Le fait que les valeurs humanistes (qui, à raison, ne peuvent apparaître que comme fondamentalement justes) soient répandues et « soutenues » par des puissances profondément impérialistes et prédatrices à grande échelle, par des « dominants » dans le sens classique, éthologique que revêt le terme, jette sur elles une ombre considérable, fort fâcheuse. Il les « salit », en quelque sorte.
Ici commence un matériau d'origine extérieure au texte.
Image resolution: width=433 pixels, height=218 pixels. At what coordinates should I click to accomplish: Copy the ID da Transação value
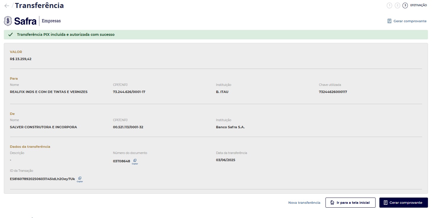[x=80, y=179]
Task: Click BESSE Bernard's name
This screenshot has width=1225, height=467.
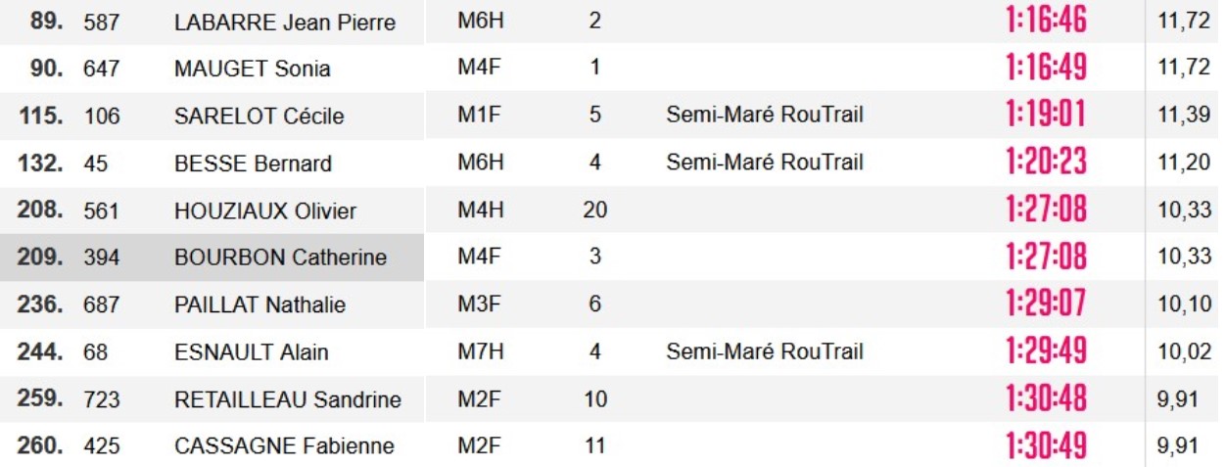Action: pyautogui.click(x=253, y=163)
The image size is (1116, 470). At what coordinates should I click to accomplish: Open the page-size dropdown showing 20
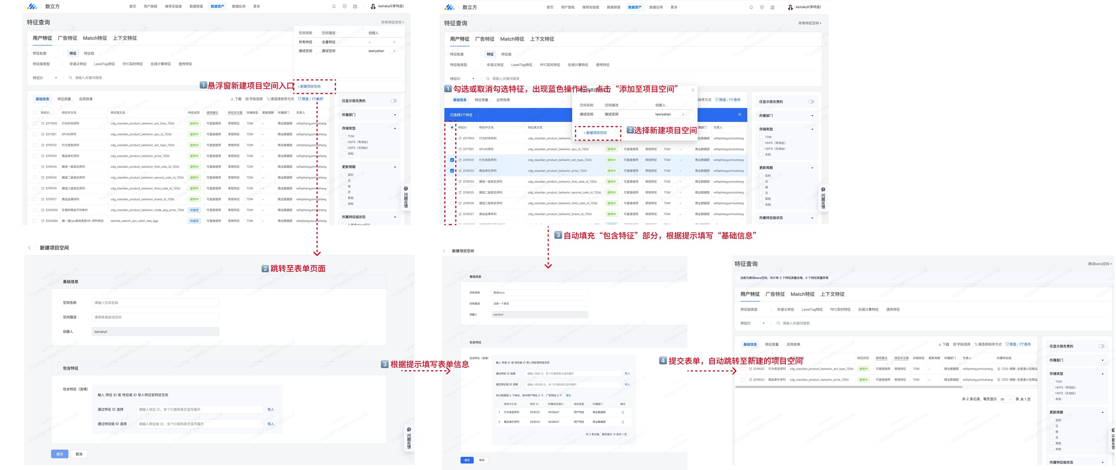pos(1006,399)
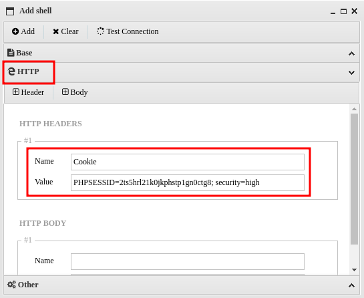Click the Base document icon
Image resolution: width=364 pixels, height=298 pixels.
[11, 53]
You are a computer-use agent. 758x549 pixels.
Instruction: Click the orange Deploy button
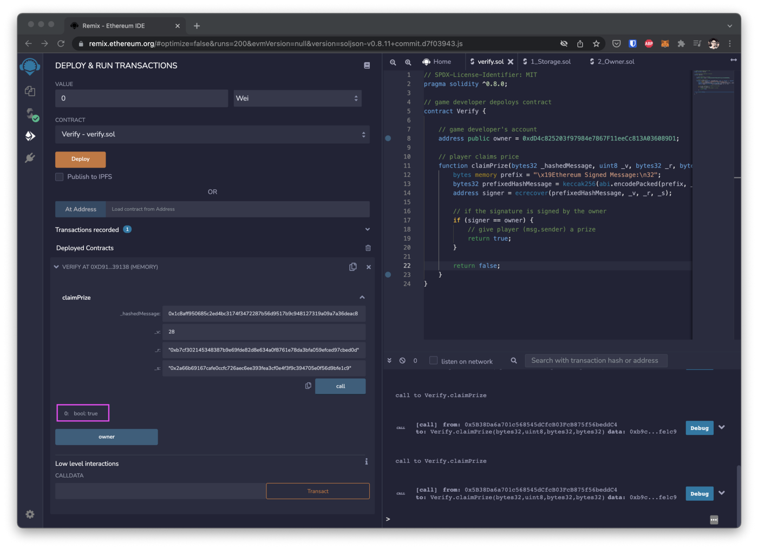point(80,159)
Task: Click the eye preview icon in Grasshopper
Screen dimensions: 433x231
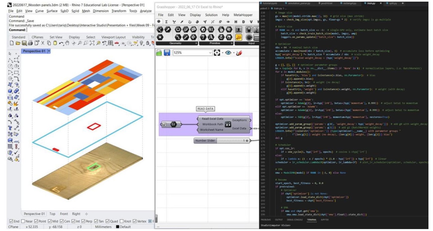Action: pos(228,53)
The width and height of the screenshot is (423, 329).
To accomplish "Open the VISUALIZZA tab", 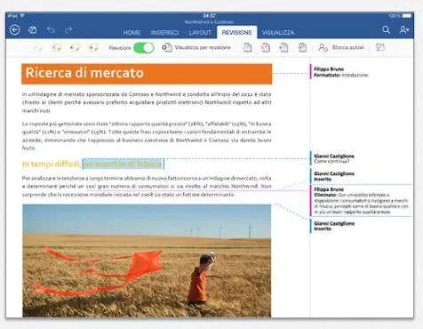I will (278, 33).
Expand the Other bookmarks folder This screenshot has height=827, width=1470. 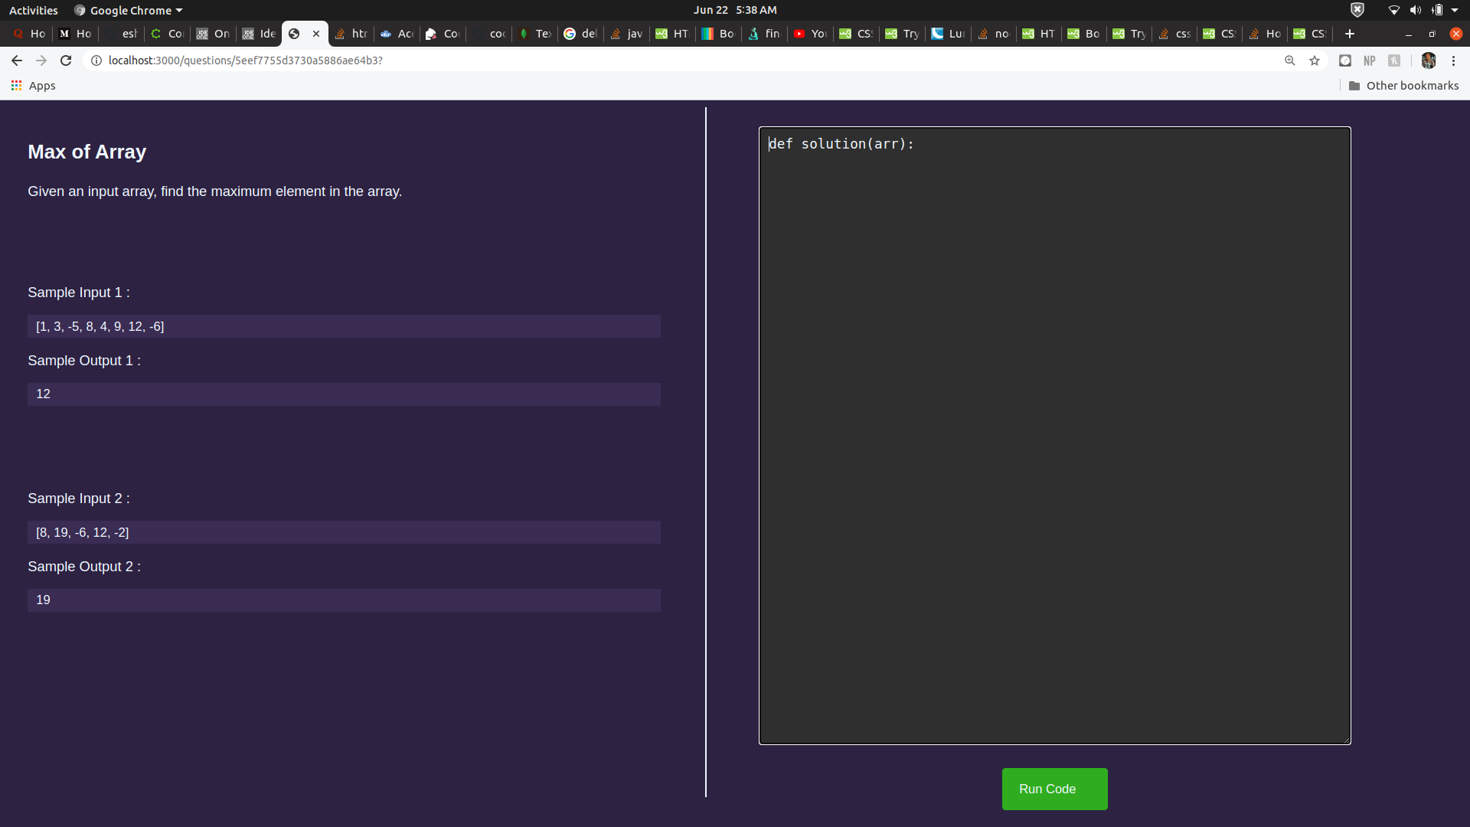pos(1404,86)
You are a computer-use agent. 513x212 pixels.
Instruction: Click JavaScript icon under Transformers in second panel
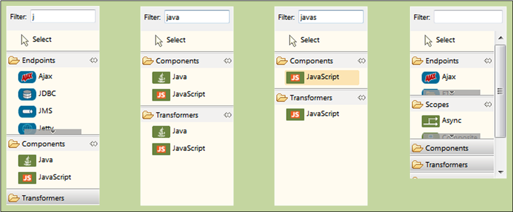pos(161,149)
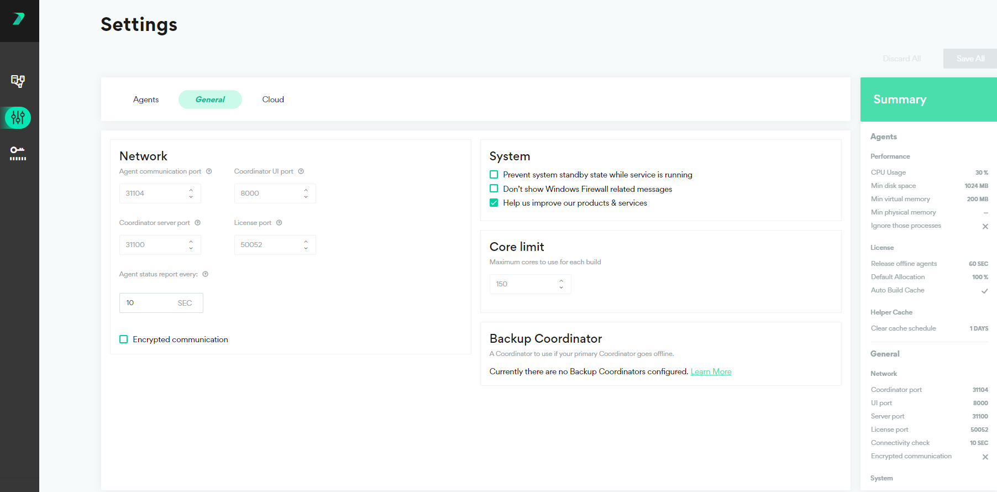
Task: Click stepper arrows on License port field
Action: click(x=306, y=245)
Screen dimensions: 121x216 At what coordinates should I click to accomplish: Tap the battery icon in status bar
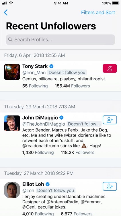[x=116, y=3]
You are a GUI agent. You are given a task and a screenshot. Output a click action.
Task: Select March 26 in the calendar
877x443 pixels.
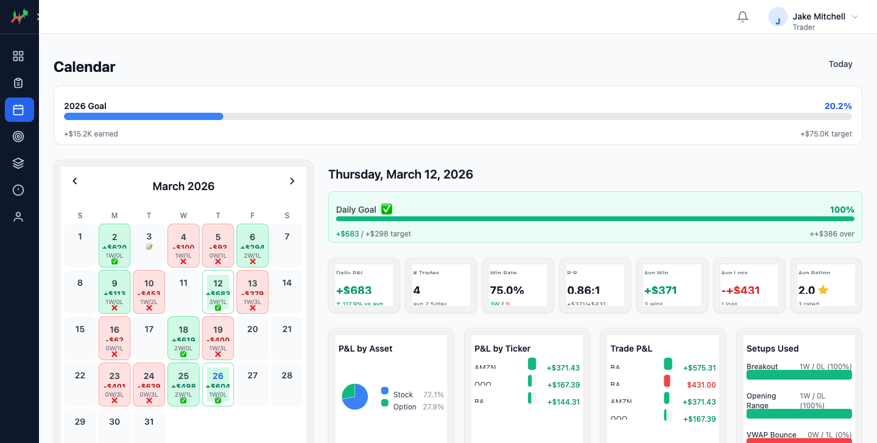point(217,384)
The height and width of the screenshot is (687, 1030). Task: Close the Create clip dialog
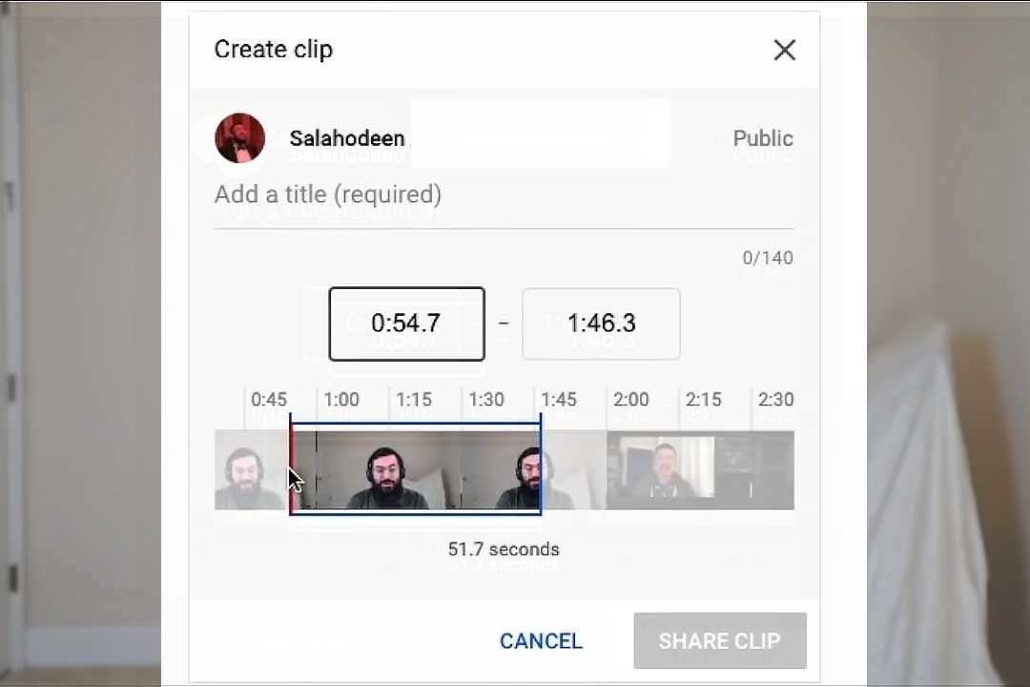click(x=784, y=50)
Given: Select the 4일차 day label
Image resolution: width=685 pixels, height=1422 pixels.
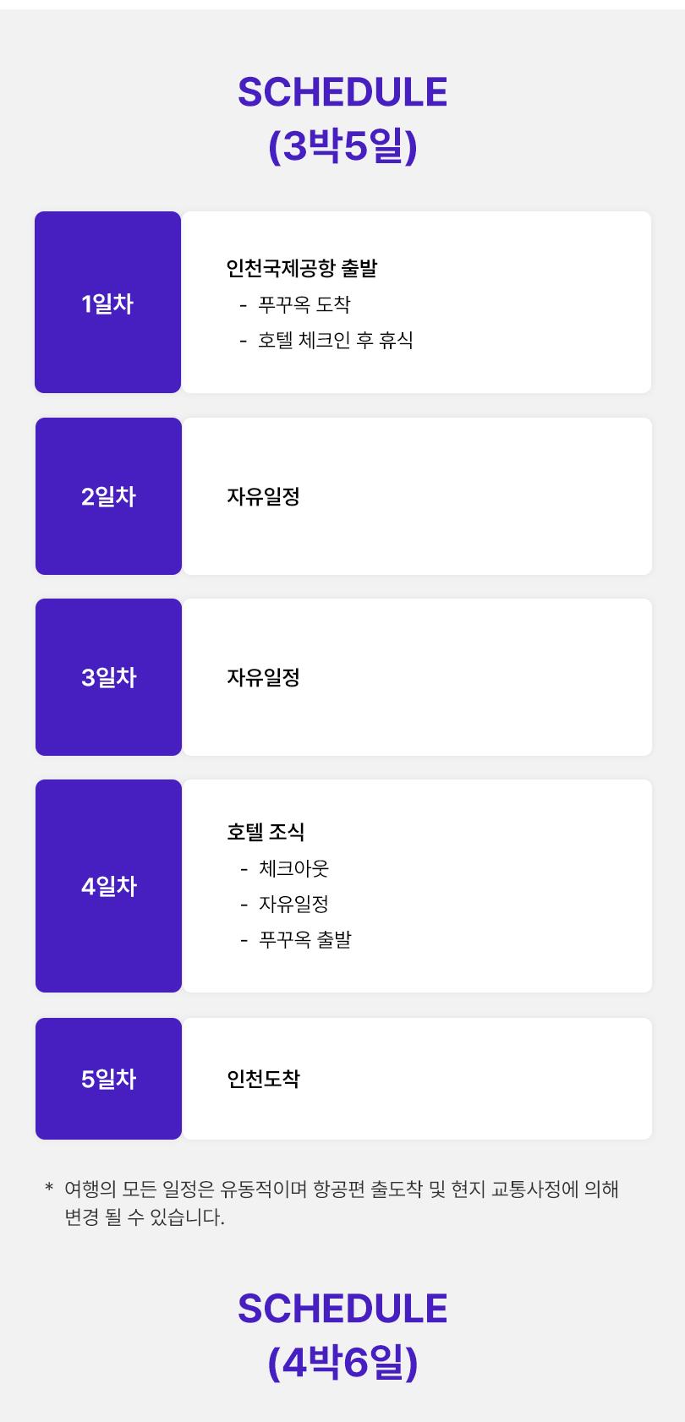Looking at the screenshot, I should point(108,886).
Je ne suis jamais sûre de rien. Trop de complexité partout. Trop de choses et de phénomènes sinueux, cachés derrière les apparences. Embusqués sous les constats clairs. Trop d’évidences au double jeu, quand ce n’est pas au triple, quadruple, octuple…et infini, tant qu’on y est.
C’est peut-être pour cela que je m’étonne. De tout. D’un rien. De ma propre présence. De ma propre absence. De ma perception. De tout ce qui arrive. Peut arriver.
Rien ne va jamais de soi. Donc, je doute.
Je plante mes interrogations, mes points d’interrogation-tiges. Mes points de suspension, aussi. Ce sont là mes points favoris. Car ils ne ferment jamais. Ils ouvrent.
Je suis perdue. Mais je m’en régale.





Nier…à quoi cela sert-il ?





On parle de plus en plus de « plasticité cérébrale »…je veux bien.
Pourtant, les gens s’encroûtent ; ils s’accrochent à leurs habitudes, à leurs points de vue, à leurs points de repère traditionnels, comme des naufragés à une branche. Ce qui les rend conservateurs, et hostiles à tout ce qui les remet en cause.
Ils ont appris à voir le monde (et ce qu’il doit être) avec certains yeux, d’une certaine façon, qu’ils justifient par les « lois de la nature » ou la « volonté divine », ou encore la logique sociale, ou encore l’identité de leur groupe (qu’ils ont intégrée à la leur).
La nouveauté, le changement, l’évolution effraient les masses, surtout quand ils touchent à des domaines d’ordre sociologique.
Les gens sont attachés à leurs préjugés, leur pré-pensé, leurs lieux communs. La paresse mentale, la crainte du présent et de l’avenir, l’automatisme les bloquent, les empêchent de les remettre en cause.
Le « retour de bâton » actuel en Europe – autrement appelé la « droitisation » de l’opinion publique n’en porte-t-elle pas le (consternant) témoignage ? Et, bien sûr, comme toujours, ce sont les groupes minoritaires ou traditionnellement écartés du pouvoir (telles les femmes) qui risquent le plus d’en pâtir. Les moutons de Panurge veulent continuer à suivre le même berger (par réflexe et par mimétisme).
Vous avez dit « plasticité » ?...





Jalouser recroqueville l’Homme dans sa coque de médiocrité, de petitesse instinctive.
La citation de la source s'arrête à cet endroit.